Among them was James Neal, who successfully prosecuted the Watergate case and mobbed up union boss Jimmy Hoffa,
He insisted to jurors the incident was merely a freak accident, deflecting blame to the effects man, James Camomile, who had been given immunity for his testimony.
He framed the crash 'unforeseen' and 'unforeseeable,' while insisting the explosives were simply let off at the wrong time.
'Not one of these gentlemen intended to hurt anyone,' the burly jurist said.
'Not one of these gentlemen thought the scene as planned and rehearsed was dangerous. Not one of these gentlemen is guilty of criminal negligence.'
To make his case, he further claimed that if the helicopter crashed just a few feet away, it would have been Landis who had died that night.
Some later claimed Landis's A-list status and celebs like Aykroyd occasionally visiting the courtroom star-struck jurors.
And at the end of the 10-month trial, all five defendants were acquitted on May 29, 1987.
After nine days of deliberations, the jury forewoman read the sensational verdict, echoing the defense’s main argument in the process.
'You don’t prosecute people for unforeseeable accidents.'
A year later, those same jurors received invitations to a special preview screening of Landis’s Coming to America, with their families welcome as well.
Even Harland Braun, an acerbic attorney who represented one of the other defendants, found this unethical, telling reporters after the fact: 'I wonder if he invited the parents of the children, because they were part of the case, too.'
As for D’Agostino, she was sorely mistaken about the jurors - who were seen embracing Landis and his wife after reading their verdict.
She said the jury had been unfairly influenced by Landis's starpower - a belief still belief held by Budds today, as a 78-year-old retiree.
'They just identified with the whole Hollywood scene, and I think they missed the whole point about the responsibility to protect children,' Budds told the LA Times.
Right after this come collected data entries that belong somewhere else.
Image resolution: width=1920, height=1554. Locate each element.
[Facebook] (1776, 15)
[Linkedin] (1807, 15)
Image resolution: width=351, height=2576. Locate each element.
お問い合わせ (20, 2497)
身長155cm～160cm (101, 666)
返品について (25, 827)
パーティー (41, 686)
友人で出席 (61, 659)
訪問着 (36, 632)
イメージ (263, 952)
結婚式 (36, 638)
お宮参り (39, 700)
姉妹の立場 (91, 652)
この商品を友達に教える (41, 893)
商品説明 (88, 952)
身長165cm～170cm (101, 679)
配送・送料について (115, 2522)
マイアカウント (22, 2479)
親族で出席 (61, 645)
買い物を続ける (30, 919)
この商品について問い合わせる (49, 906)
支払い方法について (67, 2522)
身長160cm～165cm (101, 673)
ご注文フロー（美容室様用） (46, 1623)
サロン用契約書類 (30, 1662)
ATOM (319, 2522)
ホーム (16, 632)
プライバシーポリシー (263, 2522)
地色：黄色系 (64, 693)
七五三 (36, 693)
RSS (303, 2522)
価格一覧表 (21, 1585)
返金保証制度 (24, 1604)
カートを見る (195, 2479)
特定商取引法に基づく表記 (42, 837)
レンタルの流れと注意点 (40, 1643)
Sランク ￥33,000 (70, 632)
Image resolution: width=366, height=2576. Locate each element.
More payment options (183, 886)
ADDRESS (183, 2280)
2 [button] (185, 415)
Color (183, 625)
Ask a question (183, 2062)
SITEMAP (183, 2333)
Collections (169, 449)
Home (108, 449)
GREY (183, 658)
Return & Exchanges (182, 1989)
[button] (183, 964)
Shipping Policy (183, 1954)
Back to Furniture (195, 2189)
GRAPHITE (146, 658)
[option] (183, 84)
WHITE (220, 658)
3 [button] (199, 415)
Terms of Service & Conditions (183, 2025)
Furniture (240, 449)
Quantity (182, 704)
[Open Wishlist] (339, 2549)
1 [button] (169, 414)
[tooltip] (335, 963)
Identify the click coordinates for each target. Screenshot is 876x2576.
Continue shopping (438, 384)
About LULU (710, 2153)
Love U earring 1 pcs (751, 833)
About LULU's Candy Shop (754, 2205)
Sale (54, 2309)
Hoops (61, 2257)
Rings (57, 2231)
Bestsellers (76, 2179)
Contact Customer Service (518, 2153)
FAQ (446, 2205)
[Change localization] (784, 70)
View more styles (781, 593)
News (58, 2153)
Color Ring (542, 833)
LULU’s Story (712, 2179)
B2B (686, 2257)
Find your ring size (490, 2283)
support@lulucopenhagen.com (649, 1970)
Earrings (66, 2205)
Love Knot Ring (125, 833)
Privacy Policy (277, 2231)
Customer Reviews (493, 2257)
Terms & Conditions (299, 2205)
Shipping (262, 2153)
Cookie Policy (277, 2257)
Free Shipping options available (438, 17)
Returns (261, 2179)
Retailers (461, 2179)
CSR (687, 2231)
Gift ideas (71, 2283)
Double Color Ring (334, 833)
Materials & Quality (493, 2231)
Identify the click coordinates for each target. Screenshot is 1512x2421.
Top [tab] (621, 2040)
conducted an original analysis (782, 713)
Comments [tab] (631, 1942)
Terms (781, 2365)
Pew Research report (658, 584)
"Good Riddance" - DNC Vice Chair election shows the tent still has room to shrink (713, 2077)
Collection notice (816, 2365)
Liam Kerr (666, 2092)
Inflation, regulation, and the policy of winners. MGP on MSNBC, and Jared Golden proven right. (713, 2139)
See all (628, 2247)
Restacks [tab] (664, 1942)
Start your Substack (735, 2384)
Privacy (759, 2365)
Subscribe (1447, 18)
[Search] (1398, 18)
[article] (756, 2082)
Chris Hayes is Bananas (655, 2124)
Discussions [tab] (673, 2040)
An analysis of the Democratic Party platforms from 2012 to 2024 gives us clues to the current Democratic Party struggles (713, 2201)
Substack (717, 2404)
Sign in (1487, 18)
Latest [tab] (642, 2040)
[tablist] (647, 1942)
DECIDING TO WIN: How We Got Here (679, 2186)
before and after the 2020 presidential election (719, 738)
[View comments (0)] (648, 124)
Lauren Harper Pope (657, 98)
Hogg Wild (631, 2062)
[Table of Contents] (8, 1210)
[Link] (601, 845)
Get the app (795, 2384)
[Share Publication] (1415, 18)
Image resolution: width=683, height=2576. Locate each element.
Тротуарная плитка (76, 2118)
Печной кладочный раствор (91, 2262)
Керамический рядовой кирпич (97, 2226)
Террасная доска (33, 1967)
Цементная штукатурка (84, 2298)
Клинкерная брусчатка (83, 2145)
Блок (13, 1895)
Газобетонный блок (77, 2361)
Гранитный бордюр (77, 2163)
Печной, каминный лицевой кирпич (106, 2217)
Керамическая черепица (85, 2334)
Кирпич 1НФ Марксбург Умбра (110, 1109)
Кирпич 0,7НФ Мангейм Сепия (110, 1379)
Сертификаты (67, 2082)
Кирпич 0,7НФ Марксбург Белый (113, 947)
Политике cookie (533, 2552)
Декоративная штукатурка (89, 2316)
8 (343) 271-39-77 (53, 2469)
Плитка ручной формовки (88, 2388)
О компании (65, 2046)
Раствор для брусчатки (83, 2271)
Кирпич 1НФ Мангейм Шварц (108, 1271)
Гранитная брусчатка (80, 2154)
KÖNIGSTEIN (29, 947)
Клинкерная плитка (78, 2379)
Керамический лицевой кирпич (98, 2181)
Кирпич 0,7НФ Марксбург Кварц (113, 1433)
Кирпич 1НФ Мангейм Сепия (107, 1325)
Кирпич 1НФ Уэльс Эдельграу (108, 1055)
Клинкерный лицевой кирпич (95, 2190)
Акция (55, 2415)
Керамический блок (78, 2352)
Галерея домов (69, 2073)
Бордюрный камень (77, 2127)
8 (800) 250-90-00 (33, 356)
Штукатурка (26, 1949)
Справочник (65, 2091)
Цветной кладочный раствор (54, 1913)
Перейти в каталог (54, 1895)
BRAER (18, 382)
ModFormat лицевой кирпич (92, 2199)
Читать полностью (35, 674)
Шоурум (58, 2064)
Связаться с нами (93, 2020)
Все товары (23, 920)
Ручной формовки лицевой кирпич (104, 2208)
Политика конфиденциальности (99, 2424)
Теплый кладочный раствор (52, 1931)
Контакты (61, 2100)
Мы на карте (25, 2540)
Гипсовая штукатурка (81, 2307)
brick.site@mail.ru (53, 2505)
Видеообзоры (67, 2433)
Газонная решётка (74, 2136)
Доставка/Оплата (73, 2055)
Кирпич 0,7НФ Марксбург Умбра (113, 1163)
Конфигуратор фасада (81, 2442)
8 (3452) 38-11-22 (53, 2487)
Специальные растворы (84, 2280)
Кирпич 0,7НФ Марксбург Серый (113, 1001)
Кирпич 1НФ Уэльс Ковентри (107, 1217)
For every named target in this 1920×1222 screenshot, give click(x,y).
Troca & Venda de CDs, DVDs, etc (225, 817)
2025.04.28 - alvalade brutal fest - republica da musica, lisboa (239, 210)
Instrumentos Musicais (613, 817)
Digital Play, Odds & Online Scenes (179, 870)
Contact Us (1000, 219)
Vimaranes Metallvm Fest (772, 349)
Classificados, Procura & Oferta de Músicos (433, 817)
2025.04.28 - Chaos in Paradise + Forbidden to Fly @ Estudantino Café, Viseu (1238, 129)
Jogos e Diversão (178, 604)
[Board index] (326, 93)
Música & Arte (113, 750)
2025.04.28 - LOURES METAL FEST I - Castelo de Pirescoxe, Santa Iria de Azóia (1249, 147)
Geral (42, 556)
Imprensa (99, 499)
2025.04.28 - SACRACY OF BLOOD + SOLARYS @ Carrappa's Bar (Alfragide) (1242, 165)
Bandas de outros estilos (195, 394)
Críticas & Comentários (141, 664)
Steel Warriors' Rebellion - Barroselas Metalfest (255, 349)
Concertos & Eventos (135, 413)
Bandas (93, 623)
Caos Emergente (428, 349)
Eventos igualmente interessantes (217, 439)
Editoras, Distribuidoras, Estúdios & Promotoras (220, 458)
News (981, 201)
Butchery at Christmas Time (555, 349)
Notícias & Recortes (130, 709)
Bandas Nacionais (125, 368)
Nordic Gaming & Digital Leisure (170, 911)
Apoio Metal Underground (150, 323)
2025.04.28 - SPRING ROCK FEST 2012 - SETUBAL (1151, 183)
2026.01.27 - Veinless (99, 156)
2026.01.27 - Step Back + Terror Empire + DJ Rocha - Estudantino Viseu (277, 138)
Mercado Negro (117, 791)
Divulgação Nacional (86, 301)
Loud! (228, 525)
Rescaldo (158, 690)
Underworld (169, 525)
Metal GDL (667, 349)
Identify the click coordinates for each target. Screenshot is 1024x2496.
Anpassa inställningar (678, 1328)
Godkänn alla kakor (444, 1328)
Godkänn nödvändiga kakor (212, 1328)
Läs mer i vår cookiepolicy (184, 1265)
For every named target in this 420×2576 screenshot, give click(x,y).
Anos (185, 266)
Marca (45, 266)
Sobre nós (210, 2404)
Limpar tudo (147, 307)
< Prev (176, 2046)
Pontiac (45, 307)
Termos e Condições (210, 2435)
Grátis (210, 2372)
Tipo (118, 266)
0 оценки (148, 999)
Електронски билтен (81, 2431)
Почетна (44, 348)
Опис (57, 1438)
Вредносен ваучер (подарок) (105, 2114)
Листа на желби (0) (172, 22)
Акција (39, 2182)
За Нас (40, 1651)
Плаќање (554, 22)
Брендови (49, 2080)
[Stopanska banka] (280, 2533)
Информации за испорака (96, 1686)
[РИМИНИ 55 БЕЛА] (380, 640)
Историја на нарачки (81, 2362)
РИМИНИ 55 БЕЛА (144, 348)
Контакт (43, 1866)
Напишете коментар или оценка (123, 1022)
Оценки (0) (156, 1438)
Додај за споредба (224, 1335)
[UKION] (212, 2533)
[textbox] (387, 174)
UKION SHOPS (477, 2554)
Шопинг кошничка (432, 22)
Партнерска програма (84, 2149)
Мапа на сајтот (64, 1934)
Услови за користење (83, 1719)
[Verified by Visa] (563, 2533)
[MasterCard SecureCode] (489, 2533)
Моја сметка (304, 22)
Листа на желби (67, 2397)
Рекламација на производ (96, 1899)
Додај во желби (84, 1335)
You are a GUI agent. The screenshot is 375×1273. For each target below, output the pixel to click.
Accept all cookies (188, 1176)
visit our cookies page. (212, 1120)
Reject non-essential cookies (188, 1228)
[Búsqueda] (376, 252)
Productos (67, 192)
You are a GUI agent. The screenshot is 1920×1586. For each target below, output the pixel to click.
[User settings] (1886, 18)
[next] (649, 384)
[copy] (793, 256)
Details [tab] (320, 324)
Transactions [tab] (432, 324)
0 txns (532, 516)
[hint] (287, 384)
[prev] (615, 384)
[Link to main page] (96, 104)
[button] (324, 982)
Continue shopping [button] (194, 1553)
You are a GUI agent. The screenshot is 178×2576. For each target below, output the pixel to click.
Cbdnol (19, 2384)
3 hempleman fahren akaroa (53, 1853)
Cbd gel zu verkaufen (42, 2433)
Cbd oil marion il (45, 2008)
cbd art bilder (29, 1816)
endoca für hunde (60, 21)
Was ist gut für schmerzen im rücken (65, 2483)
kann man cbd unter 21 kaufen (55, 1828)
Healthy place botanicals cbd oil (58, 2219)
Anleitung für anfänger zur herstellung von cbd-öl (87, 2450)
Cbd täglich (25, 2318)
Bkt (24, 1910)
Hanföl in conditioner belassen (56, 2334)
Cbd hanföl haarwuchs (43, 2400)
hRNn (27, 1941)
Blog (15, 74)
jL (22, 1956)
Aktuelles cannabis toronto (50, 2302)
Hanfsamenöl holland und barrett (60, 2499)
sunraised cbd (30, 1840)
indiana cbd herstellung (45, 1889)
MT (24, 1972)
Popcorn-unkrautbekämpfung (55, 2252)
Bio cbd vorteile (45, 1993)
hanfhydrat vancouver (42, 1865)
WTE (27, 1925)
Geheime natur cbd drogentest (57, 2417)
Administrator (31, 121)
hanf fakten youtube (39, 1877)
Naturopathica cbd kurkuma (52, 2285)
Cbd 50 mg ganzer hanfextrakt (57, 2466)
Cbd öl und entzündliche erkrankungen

'It’s one thing if Vic Morrow chose to be under the helicopter, but to put little kids in that situation, it’s just unconscionable.'
The director Landis never had a hit again, falling into relative obscurity. He is seen keeping his head down as he enters an LA courtroom in June of 1983. He is now retired
He added that he thought the way jurors hugged the Landises following the verdict was unseemly.
Landis, meanwhile, has framed the case as a hit job, calling D’Agostino 'grotesque' and her case 'completely dishonest.'
'I feel that accident very strongly,' he insisted in a recent interview.
However, after the case, the Directors Guild of America reprimanded Landis and tightened safety procedures.
In the years since, on-set deaths have become much more rare - thanks also in part to advances in computer-generated imagery, making real explosions like the one in this instance unnecessary.
Between 1990 and 2016, there were 43 fatalities on sets in the US - compared to 37 deaths the decade prior.
Twenty-four of these involved the use of helicopters - a statistic that includes Dinh Le, Chen, and Morrow.
Many of those killed were behind-the-scenes crew members, an AP investigation found - including the recent death of Halyna Hutchins on the set of the Alec Baldwin 'Rust' in 2021.
In April, armorer Hannah Gutierrez was sentenced to the maximum sentence of 18 months in prison for the fatal shooting.
She has appealed her conviction, after unwittingly bringing live ammunition onto the film's set.
Actor Alec Baldwin is set to go on trial for manslaughter this summer. He has pleaded not guilty and faces up to 18 months in prison if convicted.